I was managing my money using Quicken online, because it was free, but then digg turned me onto a whole slew of websites, and while I highly recommend Quicken for its charts and management system, some of these other websites felt more like "money management for the everyday person," whereas Quicken obviously already has a reputation as a money management system, and can be as complicated as you want it to be. But since I've been doing this for a few months now, I decided it couldn't hurt to share what I've learned while I'm trying to find one or two of these sites and stick to them.
I still check in on Quicken from time to time, although it kind of started taking the backseat last month. Since I started with Quicken online, though, I figured I'd begin this mini-series by sharing my experience with Quicken online.

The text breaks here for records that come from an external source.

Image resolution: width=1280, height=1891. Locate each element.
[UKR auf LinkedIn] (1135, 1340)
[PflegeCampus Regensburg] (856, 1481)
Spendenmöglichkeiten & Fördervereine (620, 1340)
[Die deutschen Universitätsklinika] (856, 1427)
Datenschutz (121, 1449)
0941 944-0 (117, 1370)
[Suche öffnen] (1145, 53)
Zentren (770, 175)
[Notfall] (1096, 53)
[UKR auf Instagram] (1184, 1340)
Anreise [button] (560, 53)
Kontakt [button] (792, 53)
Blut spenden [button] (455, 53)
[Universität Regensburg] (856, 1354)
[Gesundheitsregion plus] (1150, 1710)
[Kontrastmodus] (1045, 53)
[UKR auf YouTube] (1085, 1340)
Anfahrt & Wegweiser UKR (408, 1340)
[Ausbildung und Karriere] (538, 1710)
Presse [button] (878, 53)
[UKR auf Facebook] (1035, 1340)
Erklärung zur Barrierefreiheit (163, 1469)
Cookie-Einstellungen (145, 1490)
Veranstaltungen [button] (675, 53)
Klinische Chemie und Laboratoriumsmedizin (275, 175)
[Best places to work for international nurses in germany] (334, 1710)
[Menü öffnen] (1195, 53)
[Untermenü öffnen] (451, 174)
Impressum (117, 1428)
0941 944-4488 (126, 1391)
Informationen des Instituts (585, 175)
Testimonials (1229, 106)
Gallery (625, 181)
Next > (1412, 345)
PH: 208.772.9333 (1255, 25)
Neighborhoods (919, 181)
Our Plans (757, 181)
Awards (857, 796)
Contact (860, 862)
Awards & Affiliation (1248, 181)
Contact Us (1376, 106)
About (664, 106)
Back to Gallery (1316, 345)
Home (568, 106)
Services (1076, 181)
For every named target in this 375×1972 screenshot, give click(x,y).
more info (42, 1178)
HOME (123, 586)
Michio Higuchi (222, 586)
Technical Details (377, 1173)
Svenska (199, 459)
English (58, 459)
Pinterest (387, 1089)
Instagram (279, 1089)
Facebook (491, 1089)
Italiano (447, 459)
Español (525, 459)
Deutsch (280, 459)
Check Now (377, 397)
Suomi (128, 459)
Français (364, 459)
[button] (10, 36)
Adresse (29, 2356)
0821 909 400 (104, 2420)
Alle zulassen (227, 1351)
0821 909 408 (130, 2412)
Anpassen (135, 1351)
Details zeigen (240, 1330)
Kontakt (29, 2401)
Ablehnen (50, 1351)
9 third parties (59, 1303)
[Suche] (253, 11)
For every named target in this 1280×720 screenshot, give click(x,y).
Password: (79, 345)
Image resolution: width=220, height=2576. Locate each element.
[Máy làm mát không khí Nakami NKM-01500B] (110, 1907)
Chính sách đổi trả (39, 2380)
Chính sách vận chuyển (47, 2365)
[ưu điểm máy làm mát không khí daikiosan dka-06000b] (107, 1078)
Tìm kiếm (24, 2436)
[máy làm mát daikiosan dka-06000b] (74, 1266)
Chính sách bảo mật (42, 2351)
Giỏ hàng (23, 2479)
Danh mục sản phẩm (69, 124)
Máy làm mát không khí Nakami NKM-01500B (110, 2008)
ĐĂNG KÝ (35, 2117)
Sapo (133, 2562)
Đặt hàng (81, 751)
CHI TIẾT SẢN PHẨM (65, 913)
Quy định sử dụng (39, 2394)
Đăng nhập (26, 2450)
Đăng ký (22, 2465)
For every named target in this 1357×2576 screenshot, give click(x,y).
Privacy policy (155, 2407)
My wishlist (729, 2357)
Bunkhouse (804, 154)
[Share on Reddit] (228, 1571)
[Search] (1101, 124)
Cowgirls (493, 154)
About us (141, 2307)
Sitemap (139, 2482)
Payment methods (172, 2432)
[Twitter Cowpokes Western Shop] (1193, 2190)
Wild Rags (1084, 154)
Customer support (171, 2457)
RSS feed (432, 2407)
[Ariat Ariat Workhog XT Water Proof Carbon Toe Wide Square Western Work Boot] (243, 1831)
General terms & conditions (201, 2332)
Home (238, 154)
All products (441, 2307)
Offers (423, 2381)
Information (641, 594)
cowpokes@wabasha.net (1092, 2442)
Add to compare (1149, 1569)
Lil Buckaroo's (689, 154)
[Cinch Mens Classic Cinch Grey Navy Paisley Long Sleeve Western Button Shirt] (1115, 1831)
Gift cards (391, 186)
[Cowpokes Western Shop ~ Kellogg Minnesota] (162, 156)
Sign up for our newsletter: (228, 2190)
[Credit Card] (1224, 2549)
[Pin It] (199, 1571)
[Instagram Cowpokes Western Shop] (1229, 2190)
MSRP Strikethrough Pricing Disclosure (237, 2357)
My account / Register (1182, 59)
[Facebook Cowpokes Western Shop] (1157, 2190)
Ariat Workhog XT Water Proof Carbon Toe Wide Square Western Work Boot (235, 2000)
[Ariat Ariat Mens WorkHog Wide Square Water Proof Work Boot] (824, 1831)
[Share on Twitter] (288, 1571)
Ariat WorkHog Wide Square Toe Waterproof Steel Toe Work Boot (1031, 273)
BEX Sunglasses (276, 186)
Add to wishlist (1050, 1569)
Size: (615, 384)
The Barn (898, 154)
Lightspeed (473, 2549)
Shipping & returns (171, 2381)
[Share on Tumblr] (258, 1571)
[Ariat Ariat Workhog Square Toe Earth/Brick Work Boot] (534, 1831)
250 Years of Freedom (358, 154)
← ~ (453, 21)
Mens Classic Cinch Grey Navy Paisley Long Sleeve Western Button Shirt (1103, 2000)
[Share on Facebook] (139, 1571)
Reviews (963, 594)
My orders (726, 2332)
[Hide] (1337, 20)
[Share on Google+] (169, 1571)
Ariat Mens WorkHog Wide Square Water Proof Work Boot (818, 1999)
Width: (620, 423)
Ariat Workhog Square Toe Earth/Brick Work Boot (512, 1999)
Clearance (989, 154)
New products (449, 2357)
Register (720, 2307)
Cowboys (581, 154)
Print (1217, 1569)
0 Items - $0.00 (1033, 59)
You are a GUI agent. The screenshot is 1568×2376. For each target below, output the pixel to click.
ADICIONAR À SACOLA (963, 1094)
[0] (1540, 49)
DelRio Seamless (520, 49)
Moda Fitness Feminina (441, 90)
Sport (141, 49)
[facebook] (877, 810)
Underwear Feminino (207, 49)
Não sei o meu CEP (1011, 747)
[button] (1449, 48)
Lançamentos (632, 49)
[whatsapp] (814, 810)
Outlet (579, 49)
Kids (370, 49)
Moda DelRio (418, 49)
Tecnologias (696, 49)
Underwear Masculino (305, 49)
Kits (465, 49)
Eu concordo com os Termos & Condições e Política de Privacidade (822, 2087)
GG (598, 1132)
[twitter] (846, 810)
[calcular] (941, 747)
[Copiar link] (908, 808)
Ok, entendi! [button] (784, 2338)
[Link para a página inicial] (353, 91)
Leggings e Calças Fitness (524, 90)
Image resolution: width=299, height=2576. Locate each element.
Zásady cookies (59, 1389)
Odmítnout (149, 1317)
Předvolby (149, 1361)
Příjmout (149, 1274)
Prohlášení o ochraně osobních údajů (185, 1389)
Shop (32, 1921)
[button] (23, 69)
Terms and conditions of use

Adding my accounts to Quicken was no problem, but my local bank still has a difficult time synching itself with Quicken's system, which can be an issue since I use this account to pay for all of my paypal transactions, and all of my outside income is deposited into this account. It was also the main debit card I used until very recently, so having transactions from this account missing from Quicken was obviously a problem.
The thing I love about Quicken is the pie charts. They're colorful, wonderful and easily accessible. There is a sliding bar at the top of each page which allows you to choose a custom range of dates to analyze. On your home page, you'll find an overview of everything. The tiny pie chart updates immediately giving you a very easy to understand visual of your finances by the largest categories. Plus, there are gigantic colored bubbles at the top: [Money in] - [Money Out] = [Money Spent (So I overspent by...) or (So I saved by...)], which gives you an even more general visual to rely on.
Hop on over to the next tab, where you can view an interactive list of your transactions, which are automatically categorized by Quicken, although you can change them manually if you need to (I needed to do this quite a bit at the beginning, but Quicken is intuitive, and eventually catches on). Break it down even further by using the list on the left to select an individual account to view, or organize the list by category, or date, or payee to easily find a specific transaction, and change the "uncategorized" options so that you know where your money is going, specifically.
The next tab allows you to track your spending on a page with an Even Bigger Pie Chart, and this page bullet points your categories by color to break it down for you even further. You can click on the pie chart or the bullets to get a graph that shows your expenditures by month, how they're adding up, and how you're averaging out.
Finally, you can set budgets by category, and Quicken will let you know how much you have left in each of those budgets. These are set automatically by Quicken, but it's fully customizable so you can prioritize your expenses and figure what kind of spending you need to cut back on.
Quicken definitely had it all, which was helpful but at times felt overwhelming. However, it did not allow me to add my 401(K), and the categories were a bit broad - I didn't know where some of my expenses fell in when they were investments in my future, or when they were just plain old shopping. This is not Quicken's fault, though, and that's just one of the many things I'm trying to figure out broadly, in life, although a website could be a little more help to a girl.
Quicken's system updates very quickly on a day-to-day basis, so you won't be wondering where certain expenses are, because they'll be there if you use big institutions like Bank of America or Capital One. Smaller local banks may have problems - mine still does.
All in all, Quicken is a good deal, given that it's currently free.